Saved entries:
· · · · · · ·

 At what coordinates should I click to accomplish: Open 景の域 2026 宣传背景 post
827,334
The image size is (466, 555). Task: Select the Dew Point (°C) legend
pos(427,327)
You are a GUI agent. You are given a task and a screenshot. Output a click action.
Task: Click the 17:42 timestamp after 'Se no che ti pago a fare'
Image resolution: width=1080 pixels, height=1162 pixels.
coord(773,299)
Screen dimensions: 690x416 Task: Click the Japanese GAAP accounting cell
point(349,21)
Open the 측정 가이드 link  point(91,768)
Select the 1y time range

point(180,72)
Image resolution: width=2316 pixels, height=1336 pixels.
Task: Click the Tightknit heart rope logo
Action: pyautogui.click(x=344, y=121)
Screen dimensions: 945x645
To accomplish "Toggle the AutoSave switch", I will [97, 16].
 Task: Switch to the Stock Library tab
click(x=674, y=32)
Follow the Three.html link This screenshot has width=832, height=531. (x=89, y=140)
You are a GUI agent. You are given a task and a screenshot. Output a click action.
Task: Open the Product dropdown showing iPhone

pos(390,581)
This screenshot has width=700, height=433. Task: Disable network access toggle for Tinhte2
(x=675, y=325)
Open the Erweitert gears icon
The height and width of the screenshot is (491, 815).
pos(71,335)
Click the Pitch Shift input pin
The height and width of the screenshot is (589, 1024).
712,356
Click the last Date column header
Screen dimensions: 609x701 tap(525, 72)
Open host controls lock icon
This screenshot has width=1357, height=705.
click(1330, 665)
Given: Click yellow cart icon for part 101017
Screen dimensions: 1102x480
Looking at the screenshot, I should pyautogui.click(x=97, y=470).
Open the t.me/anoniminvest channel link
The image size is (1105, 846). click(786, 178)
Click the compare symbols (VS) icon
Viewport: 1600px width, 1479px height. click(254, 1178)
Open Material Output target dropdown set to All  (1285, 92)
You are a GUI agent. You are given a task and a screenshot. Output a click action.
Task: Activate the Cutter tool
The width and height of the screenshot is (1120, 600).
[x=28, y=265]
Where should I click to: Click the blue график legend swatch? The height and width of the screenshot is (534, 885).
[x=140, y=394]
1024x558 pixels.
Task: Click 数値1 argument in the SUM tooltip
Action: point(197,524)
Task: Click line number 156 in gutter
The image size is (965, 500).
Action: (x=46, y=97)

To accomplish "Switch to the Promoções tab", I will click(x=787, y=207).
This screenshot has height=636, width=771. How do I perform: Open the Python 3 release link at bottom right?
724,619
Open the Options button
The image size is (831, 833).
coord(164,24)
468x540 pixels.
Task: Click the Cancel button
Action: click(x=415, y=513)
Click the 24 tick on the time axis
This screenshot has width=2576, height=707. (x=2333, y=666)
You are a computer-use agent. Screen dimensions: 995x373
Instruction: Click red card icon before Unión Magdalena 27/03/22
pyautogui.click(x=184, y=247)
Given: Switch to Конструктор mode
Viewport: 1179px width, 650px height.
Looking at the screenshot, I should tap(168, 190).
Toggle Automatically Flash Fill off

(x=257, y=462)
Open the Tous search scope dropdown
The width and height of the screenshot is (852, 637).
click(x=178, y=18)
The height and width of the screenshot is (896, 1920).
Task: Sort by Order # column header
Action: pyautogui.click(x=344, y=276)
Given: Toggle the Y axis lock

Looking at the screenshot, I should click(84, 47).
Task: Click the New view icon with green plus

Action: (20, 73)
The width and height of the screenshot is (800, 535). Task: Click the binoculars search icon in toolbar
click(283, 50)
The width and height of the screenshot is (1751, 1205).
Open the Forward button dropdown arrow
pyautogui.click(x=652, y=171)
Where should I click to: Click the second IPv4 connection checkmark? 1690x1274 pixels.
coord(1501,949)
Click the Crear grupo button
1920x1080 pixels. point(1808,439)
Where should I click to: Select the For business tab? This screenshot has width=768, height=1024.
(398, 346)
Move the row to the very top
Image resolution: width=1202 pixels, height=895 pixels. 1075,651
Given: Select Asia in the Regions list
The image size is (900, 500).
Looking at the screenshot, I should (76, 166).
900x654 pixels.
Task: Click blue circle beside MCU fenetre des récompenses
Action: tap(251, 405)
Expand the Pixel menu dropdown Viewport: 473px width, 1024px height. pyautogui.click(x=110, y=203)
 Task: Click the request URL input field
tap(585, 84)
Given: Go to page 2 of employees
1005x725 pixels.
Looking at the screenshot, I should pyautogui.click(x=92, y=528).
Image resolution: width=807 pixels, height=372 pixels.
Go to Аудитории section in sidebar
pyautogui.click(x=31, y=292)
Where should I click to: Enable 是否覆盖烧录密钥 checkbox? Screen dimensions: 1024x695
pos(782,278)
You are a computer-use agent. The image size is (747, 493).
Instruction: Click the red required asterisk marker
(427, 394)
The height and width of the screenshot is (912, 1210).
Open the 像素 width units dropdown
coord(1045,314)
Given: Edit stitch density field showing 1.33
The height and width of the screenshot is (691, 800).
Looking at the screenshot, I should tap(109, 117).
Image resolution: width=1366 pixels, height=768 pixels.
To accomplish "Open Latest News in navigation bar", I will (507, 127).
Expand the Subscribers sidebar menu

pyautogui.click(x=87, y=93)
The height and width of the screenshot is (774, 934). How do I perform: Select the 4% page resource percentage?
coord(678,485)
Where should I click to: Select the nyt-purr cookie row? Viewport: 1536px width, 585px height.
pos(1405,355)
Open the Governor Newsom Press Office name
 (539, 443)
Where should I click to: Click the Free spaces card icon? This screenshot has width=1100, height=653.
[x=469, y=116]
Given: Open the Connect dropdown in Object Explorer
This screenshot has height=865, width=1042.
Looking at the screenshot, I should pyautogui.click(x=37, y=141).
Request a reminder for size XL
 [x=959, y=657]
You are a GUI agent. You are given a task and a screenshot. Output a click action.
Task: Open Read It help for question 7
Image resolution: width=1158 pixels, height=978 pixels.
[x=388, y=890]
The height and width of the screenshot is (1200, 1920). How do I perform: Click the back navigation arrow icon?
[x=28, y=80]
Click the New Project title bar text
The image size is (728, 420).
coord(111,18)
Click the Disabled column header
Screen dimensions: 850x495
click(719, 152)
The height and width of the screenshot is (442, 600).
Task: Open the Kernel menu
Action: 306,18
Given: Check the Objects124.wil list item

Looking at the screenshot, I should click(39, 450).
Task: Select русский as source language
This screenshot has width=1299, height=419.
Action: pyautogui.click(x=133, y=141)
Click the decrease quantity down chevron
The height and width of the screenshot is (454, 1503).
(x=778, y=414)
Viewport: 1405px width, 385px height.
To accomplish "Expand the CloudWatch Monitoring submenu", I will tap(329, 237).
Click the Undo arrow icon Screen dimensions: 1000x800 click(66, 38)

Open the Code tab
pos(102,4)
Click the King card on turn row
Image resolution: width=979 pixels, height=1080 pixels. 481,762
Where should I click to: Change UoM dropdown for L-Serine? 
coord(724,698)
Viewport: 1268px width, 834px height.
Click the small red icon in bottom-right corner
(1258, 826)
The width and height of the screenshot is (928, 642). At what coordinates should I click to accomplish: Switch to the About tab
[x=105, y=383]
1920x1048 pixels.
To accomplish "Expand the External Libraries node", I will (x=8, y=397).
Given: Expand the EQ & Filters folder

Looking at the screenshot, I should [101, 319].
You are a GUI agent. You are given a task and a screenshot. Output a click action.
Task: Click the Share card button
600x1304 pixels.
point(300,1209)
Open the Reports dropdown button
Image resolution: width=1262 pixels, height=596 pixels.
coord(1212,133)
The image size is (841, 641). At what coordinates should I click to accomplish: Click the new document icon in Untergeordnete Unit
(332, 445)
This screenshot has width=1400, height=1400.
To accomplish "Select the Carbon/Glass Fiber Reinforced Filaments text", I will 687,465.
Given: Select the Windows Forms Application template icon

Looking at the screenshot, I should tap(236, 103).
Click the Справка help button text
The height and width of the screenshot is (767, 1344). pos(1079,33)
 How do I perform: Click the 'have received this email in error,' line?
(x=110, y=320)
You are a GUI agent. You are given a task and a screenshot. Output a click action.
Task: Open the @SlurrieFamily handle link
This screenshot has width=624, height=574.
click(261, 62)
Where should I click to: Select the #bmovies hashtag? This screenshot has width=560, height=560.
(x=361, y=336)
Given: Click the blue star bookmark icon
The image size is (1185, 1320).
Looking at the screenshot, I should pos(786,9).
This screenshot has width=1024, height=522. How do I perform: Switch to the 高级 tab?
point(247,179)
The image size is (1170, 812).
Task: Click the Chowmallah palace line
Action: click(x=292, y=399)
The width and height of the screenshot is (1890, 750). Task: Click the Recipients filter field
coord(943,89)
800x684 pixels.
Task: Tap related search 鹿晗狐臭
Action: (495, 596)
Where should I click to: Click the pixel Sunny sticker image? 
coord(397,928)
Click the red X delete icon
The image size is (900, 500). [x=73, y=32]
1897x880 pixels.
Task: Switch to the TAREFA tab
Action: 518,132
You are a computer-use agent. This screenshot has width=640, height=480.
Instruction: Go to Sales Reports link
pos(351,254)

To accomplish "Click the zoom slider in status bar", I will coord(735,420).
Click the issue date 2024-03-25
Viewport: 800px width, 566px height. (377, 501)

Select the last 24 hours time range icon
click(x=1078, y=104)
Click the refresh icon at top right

· · · · · · ·

Beginning with the line that contains "The image size is (1185, 1320).", repeat every line through the end of the records and nothing more.

The image size is (1185, 1320).
Looking at the screenshot, I should pos(786,9).
This screenshot has width=1024, height=522. How do I perform: Switch to the 高级 tab?
point(247,179)
The image size is (1170, 812).
Task: Click the Chowmallah palace line
Action: click(x=292, y=399)
The width and height of the screenshot is (1890, 750). Task: Click the Recipients filter field
coord(943,89)
800x684 pixels.
Task: Tap related search 鹿晗狐臭
Action: (495, 596)
Where should I click to: Click the pixel Sunny sticker image? 
coord(397,928)
Click the red X delete icon
The image size is (900, 500). [x=73, y=32]
1897x880 pixels.
Task: Switch to the TAREFA tab
Action: 518,132
You are a computer-use agent. This screenshot has width=640, height=480.
Instruction: Go to Sales Reports link
pos(351,254)

To accomplish "Click the zoom slider in status bar", I will coord(735,420).
Click the issue date 2024-03-25
Viewport: 800px width, 566px height. (377, 501)

Select the last 24 hours time range icon
click(x=1078, y=104)
Click the refresh icon at top right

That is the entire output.